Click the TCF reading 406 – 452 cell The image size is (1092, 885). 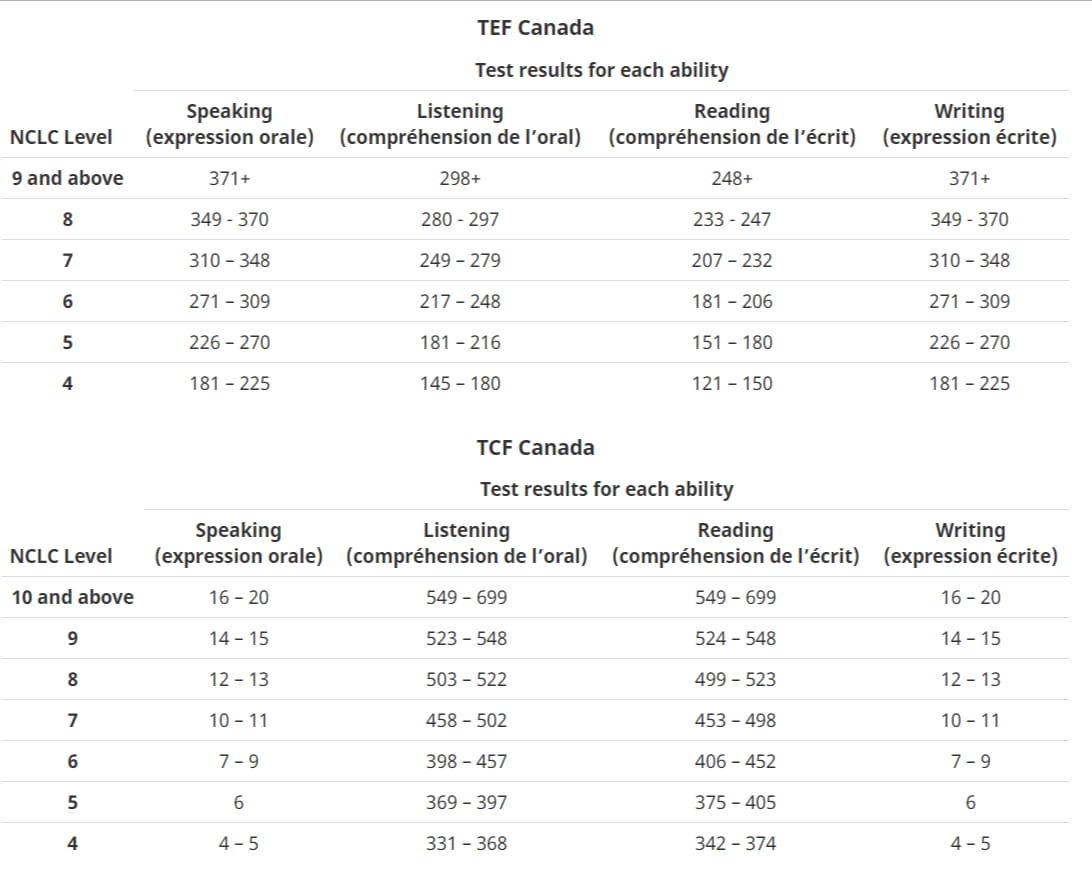[x=735, y=762]
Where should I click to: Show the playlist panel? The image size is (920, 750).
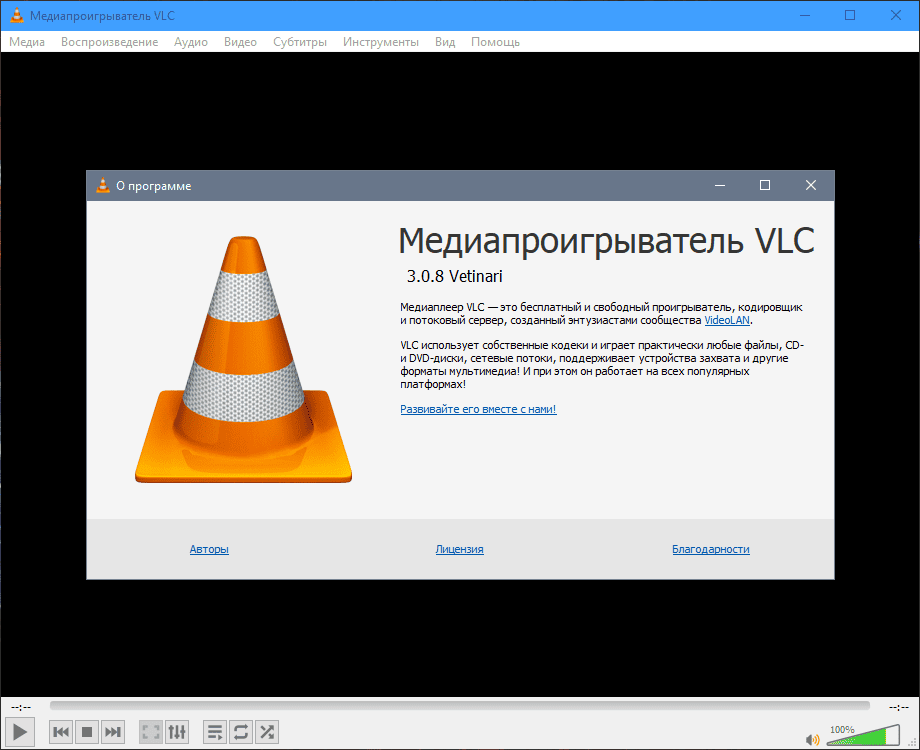click(215, 732)
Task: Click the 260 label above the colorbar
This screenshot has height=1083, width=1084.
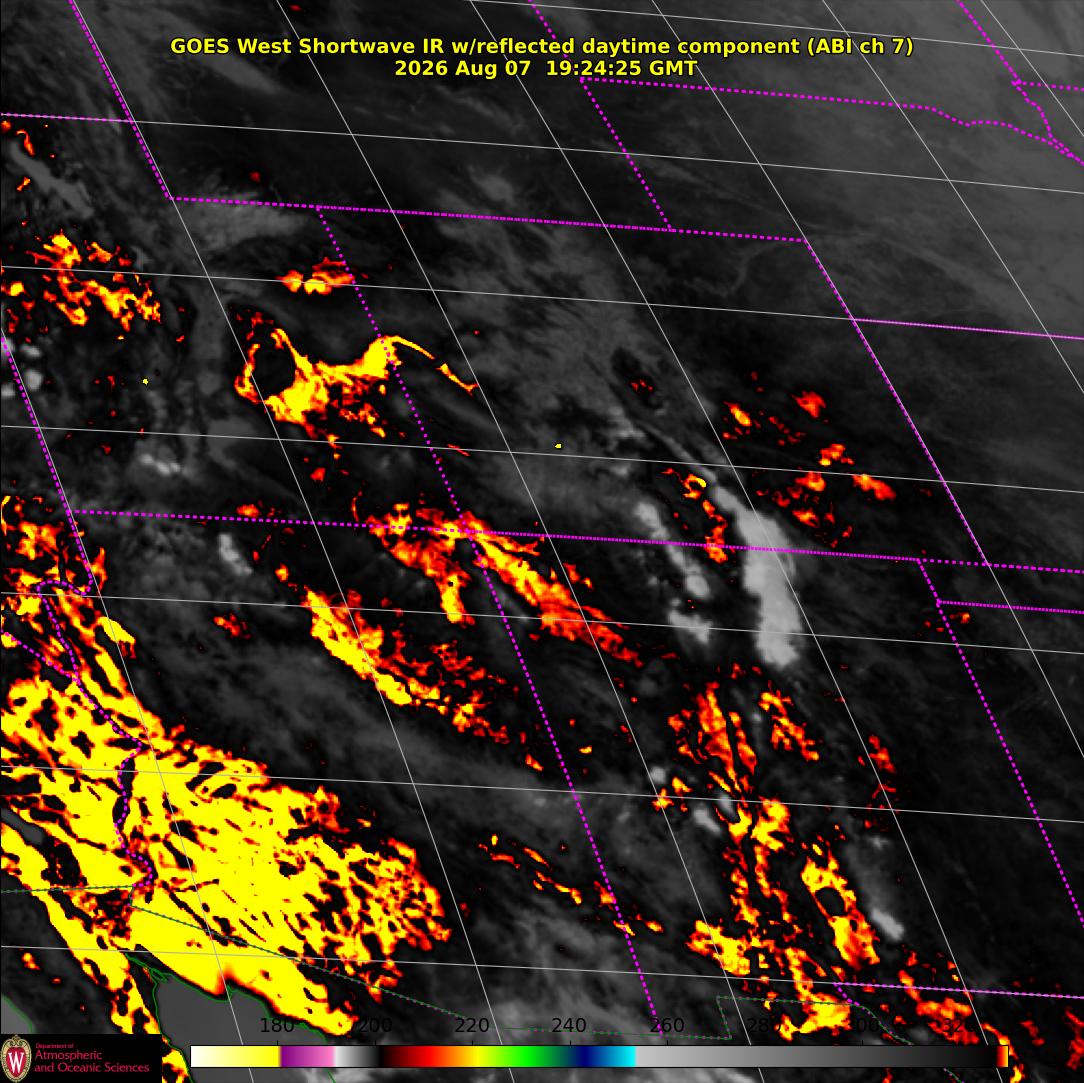Action: (666, 1025)
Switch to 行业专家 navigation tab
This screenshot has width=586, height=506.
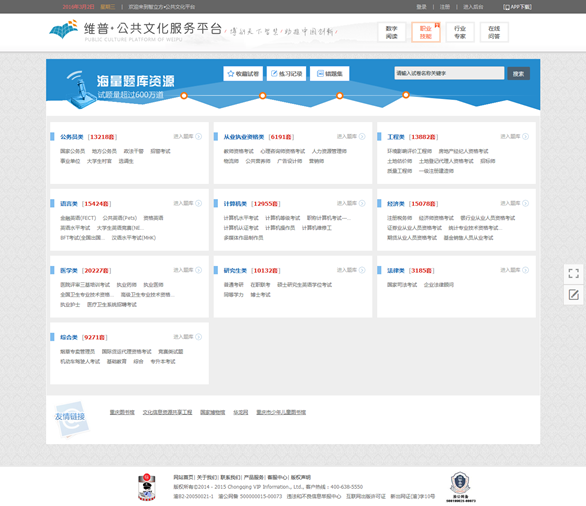click(x=460, y=32)
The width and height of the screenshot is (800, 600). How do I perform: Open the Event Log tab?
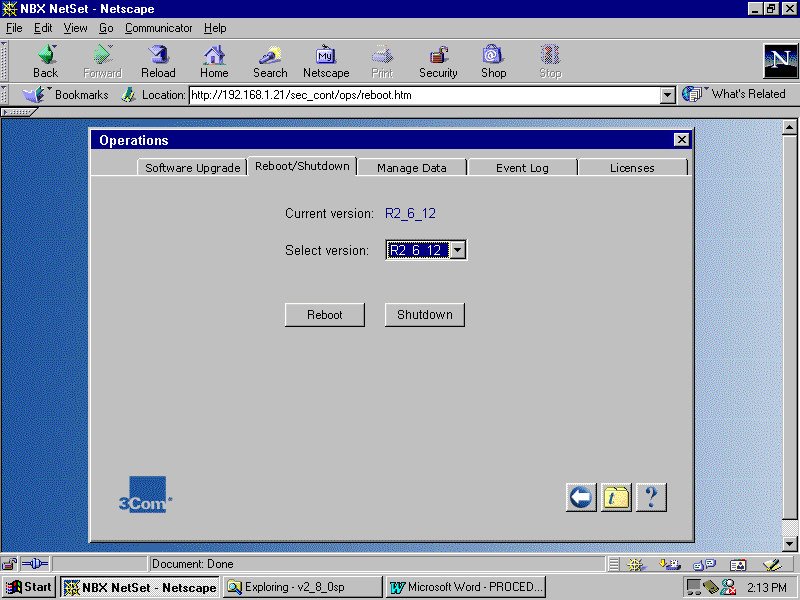tap(522, 168)
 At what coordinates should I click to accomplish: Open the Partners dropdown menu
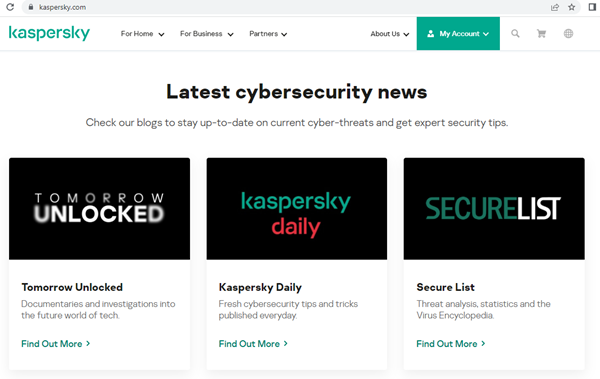268,34
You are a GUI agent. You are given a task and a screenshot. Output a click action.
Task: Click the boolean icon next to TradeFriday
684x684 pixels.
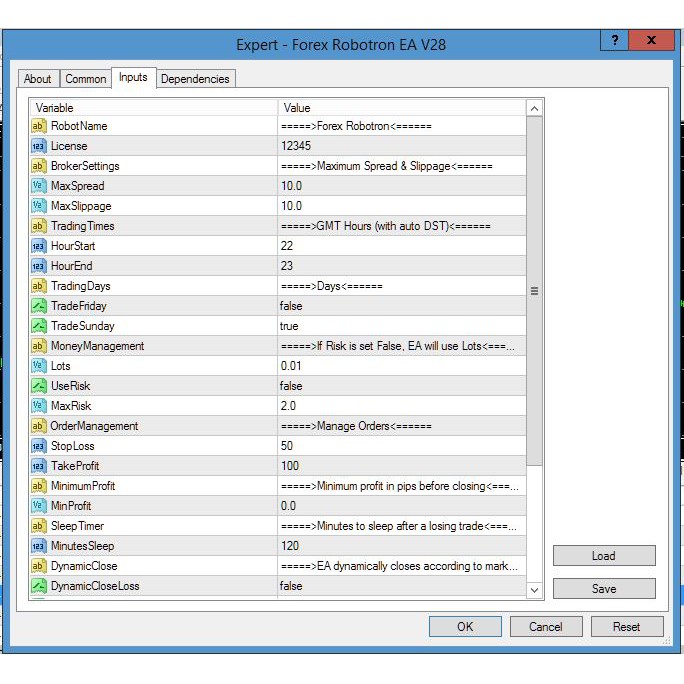coord(39,306)
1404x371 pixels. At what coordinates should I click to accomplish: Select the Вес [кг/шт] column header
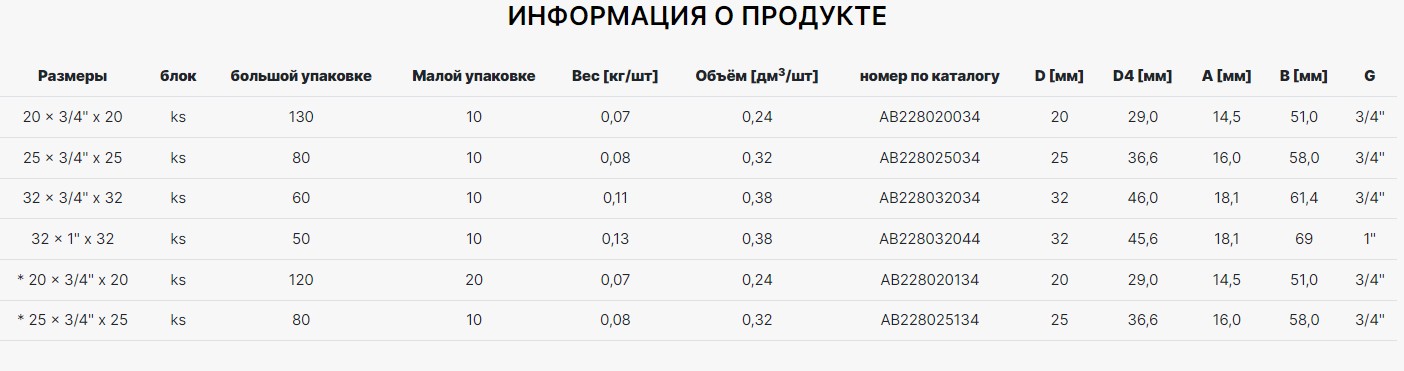(x=614, y=76)
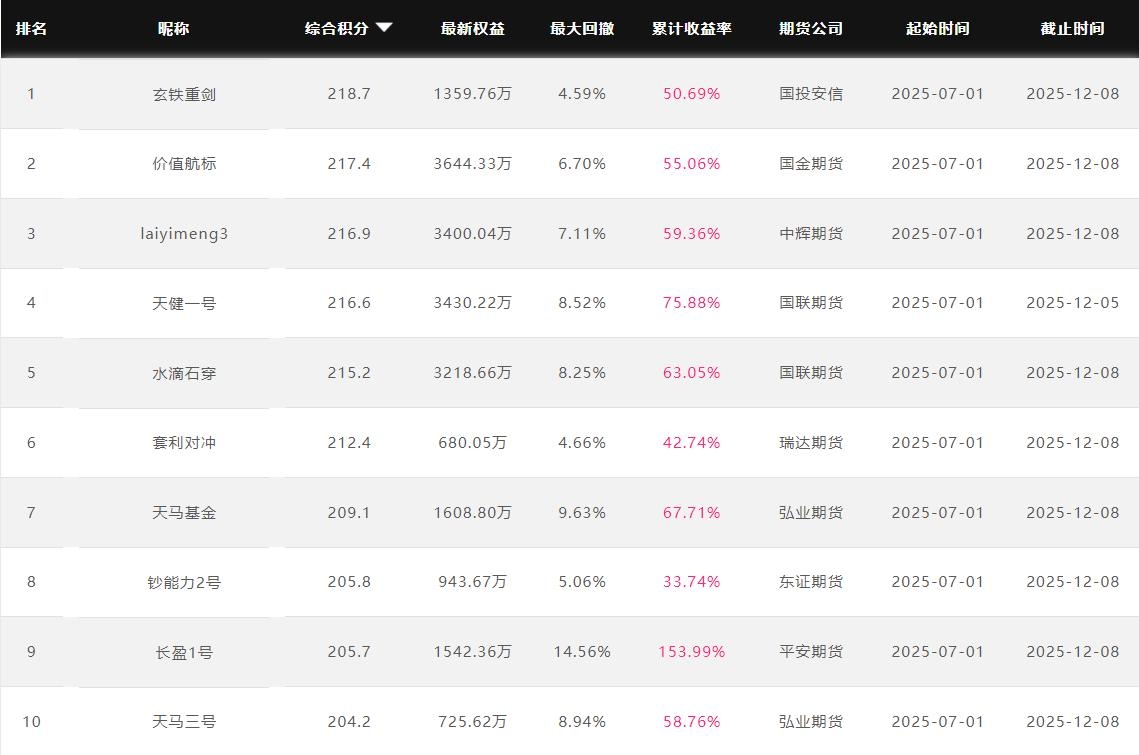Sort by 最新权益 column header
1139x755 pixels.
tap(472, 29)
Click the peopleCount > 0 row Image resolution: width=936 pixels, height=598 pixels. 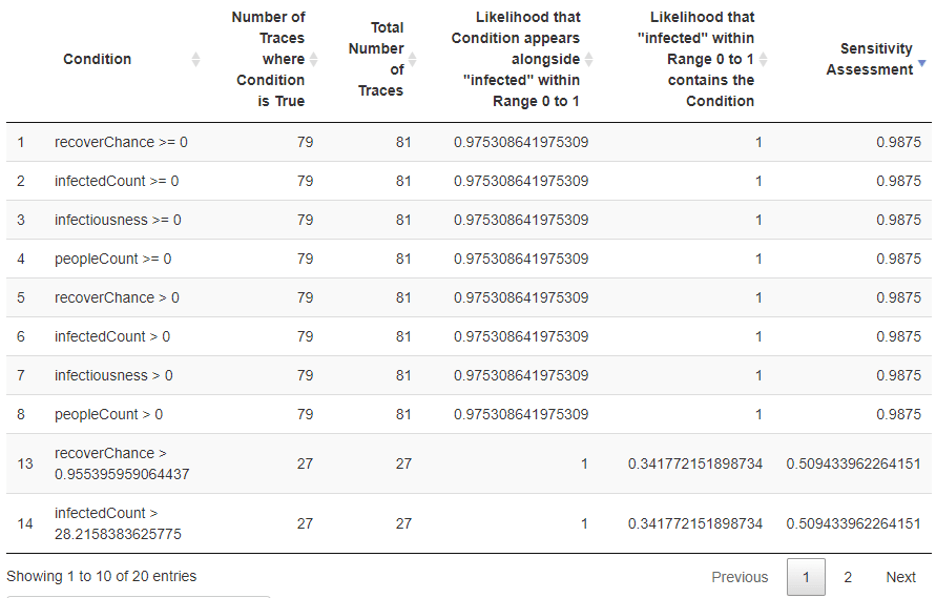109,414
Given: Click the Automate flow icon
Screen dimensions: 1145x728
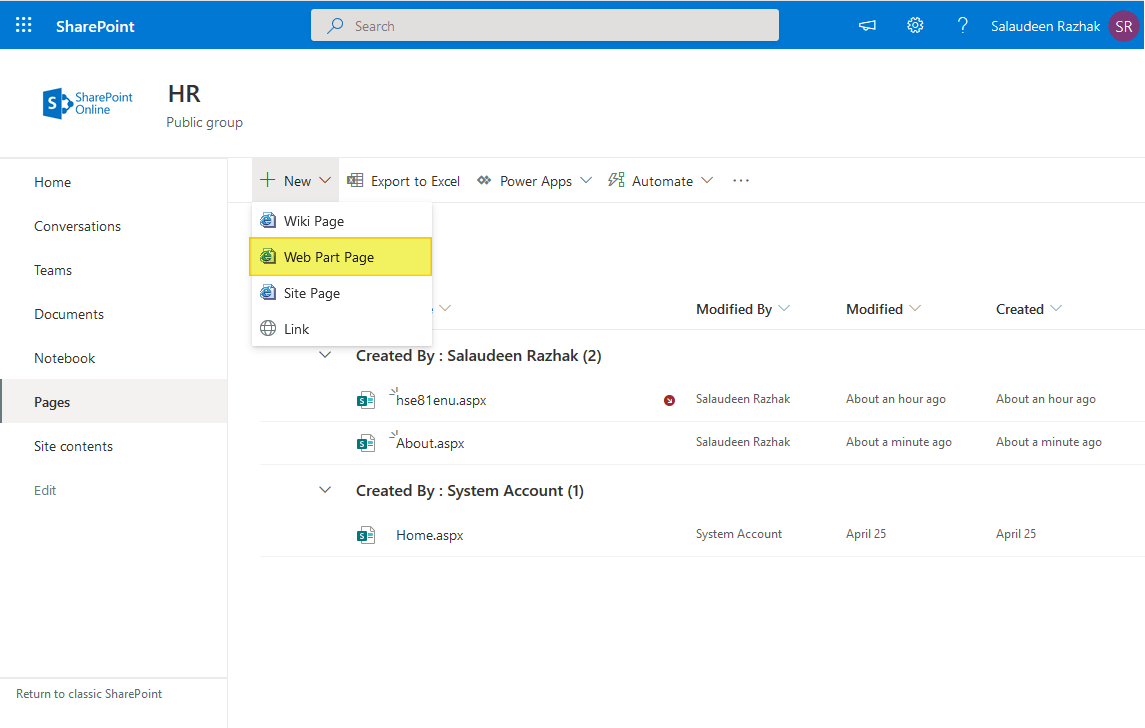Looking at the screenshot, I should [x=615, y=180].
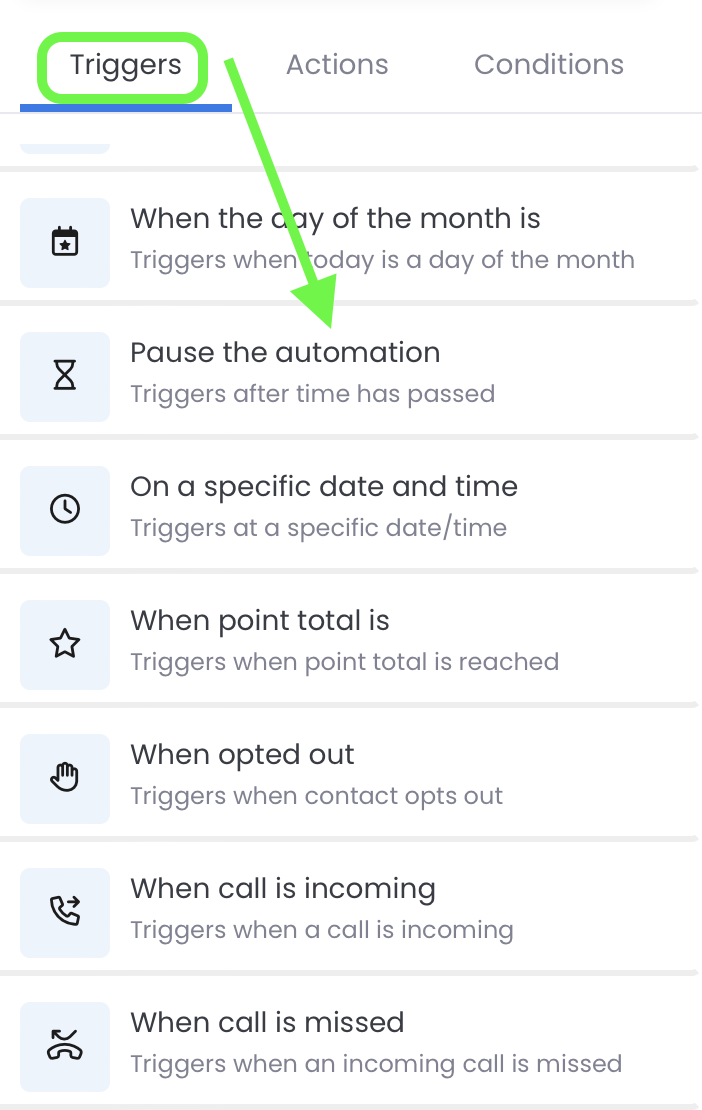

Aim of the exercise: Identify every line above that includes the word "icon", and show those lines.

Finished task:
Task: Click the boolean icon next to TradeFriday
Given: Click the Automate flow icon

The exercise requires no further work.